### WHAT IS REQUIRED:
Write out the listing below again, precisely as it is given.

┌─ PROVIDED DATA

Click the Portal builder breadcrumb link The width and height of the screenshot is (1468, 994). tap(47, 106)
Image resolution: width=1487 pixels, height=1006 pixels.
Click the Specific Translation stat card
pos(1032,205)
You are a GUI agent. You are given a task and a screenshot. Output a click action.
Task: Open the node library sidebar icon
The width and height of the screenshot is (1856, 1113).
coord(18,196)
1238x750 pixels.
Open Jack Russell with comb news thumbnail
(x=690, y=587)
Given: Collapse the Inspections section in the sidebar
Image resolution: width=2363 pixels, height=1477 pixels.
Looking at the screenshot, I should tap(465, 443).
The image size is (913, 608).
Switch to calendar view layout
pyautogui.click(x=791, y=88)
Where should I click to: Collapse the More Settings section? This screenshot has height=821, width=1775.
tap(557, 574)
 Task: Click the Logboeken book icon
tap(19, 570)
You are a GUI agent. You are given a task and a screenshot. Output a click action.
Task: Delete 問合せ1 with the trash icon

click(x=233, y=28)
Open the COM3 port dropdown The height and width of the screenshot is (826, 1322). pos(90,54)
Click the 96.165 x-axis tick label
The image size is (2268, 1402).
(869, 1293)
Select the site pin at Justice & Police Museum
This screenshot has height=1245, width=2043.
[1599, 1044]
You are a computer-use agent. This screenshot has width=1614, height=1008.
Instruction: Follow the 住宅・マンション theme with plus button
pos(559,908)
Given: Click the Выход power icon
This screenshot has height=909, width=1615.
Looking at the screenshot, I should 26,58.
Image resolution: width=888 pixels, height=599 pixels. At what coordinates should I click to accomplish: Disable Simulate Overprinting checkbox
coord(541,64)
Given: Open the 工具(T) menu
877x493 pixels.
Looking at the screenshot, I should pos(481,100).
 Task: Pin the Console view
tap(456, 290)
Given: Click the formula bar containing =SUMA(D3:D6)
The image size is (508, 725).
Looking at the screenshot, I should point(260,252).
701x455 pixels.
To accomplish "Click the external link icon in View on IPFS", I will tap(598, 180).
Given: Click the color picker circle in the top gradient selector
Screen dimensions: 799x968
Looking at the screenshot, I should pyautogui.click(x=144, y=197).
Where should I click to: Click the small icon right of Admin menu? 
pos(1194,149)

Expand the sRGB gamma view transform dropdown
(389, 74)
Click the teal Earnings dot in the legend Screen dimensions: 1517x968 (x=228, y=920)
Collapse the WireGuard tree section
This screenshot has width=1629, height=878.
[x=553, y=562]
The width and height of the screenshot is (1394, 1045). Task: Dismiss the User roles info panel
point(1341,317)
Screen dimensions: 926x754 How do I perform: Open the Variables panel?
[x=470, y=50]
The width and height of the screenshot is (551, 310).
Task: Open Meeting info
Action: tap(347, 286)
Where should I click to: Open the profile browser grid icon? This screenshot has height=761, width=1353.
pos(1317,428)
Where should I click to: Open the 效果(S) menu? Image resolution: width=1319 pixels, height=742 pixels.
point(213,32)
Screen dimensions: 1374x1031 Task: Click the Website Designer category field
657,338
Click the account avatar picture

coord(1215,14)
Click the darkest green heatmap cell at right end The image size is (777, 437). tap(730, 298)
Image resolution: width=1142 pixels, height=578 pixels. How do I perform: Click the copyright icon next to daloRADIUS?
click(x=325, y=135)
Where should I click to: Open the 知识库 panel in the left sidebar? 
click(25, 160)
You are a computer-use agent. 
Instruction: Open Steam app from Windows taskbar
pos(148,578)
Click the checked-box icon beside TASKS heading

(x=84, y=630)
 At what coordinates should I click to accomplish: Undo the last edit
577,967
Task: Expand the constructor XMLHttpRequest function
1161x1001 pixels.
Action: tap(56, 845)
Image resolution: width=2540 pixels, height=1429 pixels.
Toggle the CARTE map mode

└─

### WRITTEN ANSWER:
Click the Portal builder breadcrumb link The width and height of the screenshot is (1468, 994). tap(47, 106)
Image resolution: width=1487 pixels, height=1006 pixels.
Click the Specific Translation stat card
pos(1032,205)
You are a GUI agent. You are given a task and a screenshot. Output a click action.
Task: Open the node library sidebar icon
The width and height of the screenshot is (1856, 1113).
coord(18,196)
1238x750 pixels.
Open Jack Russell with comb news thumbnail
(x=690, y=587)
Given: Collapse the Inspections section in the sidebar
Image resolution: width=2363 pixels, height=1477 pixels.
Looking at the screenshot, I should tap(465, 443).
The image size is (913, 608).
Switch to calendar view layout
pyautogui.click(x=791, y=88)
Where should I click to: Collapse the More Settings section? This screenshot has height=821, width=1775.
tap(557, 574)
 Task: Click the Logboeken book icon
tap(19, 570)
You are a GUI agent. You are given a task and a screenshot. Output a click action.
Task: Delete 問合せ1 with the trash icon

click(x=233, y=28)
Open the COM3 port dropdown The height and width of the screenshot is (826, 1322). pos(90,54)
Click the 96.165 x-axis tick label
The image size is (2268, 1402).
(869, 1293)
Select the site pin at Justice & Police Museum
This screenshot has height=1245, width=2043.
[1599, 1044]
You are a computer-use agent. This screenshot has width=1614, height=1008.
Instruction: Follow the 住宅・マンション theme with plus button
pos(559,908)
Given: Click the Выход power icon
This screenshot has height=909, width=1615.
Looking at the screenshot, I should 26,58.
Image resolution: width=888 pixels, height=599 pixels. At what coordinates should I click to accomplish: Disable Simulate Overprinting checkbox
coord(541,64)
Given: Open the 工具(T) menu
877x493 pixels.
Looking at the screenshot, I should pos(481,100).
 Task: Pin the Console view
tap(456, 290)
Given: Click the formula bar containing =SUMA(D3:D6)
The image size is (508, 725).
Looking at the screenshot, I should point(260,252).
701x455 pixels.
To accomplish "Click the external link icon in View on IPFS", I will tap(598, 180).
Given: Click the color picker circle in the top gradient selector
Screen dimensions: 799x968
Looking at the screenshot, I should pyautogui.click(x=144, y=197).
Where should I click to: Click the small icon right of Admin menu? 
pos(1194,149)

Expand the sRGB gamma view transform dropdown
(389, 74)
Click the teal Earnings dot in the legend Screen dimensions: 1517x968 (x=228, y=920)
Collapse the WireGuard tree section
This screenshot has width=1629, height=878.
[x=553, y=562]
The width and height of the screenshot is (1394, 1045). Task: Dismiss the User roles info panel
point(1341,317)
Screen dimensions: 926x754 How do I perform: Open the Variables panel?
[x=470, y=50]
The width and height of the screenshot is (551, 310).
Task: Open Meeting info
Action: tap(347, 286)
Where should I click to: Open the profile browser grid icon? This screenshot has height=761, width=1353.
pos(1317,428)
Where should I click to: Open the 效果(S) menu? Image resolution: width=1319 pixels, height=742 pixels.
point(213,32)
Screen dimensions: 1374x1031 Task: Click the Website Designer category field
657,338
Click the account avatar picture

coord(1215,14)
Click the darkest green heatmap cell at right end The image size is (777, 437). tap(730, 298)
Image resolution: width=1142 pixels, height=578 pixels. How do I perform: Click the copyright icon next to daloRADIUS?
click(x=325, y=135)
Where should I click to: Open the 知识库 panel in the left sidebar? 
click(25, 160)
You are a computer-use agent. 
Instruction: Open Steam app from Windows taskbar
pos(148,578)
Click the checked-box icon beside TASKS heading

(x=84, y=630)
 At what coordinates should I click to accomplish: Undo the last edit
577,967
Task: Expand the constructor XMLHttpRequest function
1161x1001 pixels.
Action: tap(56, 845)
Image resolution: width=2540 pixels, height=1429 pixels.
Toggle the CARTE map mode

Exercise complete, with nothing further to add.